Travelers should be advised to:
- Avoid places where direct contact with birds and poultry may occur, such as live animal markets and poultry farms in affected areas.
- Avoid consumption of poultry in affected areas because it is difficult to determine visually whether the meat is fully cooked.
- Observe good respiratory-hygiene (cough and sneeze etiquette) and hand-hygiene (frequent, thorough handwashing) measures.

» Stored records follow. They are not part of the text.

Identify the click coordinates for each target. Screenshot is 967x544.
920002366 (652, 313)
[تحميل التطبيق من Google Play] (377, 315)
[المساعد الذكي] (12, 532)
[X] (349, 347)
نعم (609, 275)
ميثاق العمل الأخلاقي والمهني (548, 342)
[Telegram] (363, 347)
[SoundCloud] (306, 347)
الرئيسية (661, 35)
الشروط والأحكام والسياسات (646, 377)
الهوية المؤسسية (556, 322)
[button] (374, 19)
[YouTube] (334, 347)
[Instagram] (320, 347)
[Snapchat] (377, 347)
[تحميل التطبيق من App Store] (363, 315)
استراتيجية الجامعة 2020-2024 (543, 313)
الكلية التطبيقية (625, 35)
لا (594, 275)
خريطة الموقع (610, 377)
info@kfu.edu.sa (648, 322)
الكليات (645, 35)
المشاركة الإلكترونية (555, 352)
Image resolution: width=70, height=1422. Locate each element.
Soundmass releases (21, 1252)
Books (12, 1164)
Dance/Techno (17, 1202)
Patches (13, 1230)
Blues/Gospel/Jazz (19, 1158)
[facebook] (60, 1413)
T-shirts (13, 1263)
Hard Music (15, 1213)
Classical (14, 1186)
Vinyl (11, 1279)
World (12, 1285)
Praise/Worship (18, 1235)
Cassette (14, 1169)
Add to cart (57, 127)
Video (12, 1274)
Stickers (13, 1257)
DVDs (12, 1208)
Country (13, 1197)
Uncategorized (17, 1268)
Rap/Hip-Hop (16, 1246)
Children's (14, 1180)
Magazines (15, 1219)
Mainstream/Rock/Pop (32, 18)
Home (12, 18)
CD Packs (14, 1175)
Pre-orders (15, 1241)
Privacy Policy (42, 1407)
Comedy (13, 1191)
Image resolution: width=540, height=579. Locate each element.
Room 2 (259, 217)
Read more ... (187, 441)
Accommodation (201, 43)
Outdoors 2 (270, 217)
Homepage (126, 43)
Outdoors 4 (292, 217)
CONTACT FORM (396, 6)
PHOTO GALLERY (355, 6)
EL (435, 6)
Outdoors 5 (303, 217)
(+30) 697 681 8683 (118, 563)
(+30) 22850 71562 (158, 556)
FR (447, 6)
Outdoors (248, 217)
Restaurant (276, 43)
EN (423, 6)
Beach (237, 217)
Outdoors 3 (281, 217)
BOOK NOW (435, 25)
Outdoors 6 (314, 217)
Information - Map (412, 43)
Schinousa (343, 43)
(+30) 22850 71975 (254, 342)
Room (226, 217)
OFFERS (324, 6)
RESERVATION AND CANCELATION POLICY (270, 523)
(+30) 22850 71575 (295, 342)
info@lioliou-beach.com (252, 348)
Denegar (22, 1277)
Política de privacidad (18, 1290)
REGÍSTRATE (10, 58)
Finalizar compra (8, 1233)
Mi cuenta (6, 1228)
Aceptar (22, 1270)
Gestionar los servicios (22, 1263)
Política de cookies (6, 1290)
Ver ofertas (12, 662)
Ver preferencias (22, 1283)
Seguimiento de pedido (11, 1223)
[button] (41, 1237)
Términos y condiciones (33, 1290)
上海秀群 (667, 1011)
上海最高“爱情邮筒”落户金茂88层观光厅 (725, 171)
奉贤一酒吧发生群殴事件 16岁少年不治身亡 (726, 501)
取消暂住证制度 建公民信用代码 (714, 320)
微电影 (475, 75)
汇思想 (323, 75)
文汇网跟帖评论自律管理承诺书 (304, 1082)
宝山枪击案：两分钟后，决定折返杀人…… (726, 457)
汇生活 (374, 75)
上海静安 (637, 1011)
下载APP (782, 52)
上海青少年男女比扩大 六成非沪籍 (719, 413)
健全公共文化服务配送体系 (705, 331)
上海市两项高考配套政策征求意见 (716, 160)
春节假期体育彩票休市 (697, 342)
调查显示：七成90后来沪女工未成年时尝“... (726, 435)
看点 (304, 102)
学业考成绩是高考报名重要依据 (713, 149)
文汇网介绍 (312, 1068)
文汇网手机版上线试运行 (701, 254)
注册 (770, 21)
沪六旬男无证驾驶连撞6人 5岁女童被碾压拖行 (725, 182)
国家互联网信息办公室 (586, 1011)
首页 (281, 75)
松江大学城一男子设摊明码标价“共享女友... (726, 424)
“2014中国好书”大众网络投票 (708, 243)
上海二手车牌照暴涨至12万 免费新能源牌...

Several human monovalent H5N1 vaccines have been licensed but are not commercially available. No FDA-approved vaccine for H7N9 exists for human use. Seasonal influenza vaccines do not include avian strains and offer no partial or cross-protection.
Travelers departing China should be aware that many countries have implemented enhanced health surveillance of incoming travelers, including thermal scanning at border points and random temperature checks, due to cases of H7N9. Several countries have indicated the possibility of mandatory hospital referral or confinement for suspected cases in ill arrivals.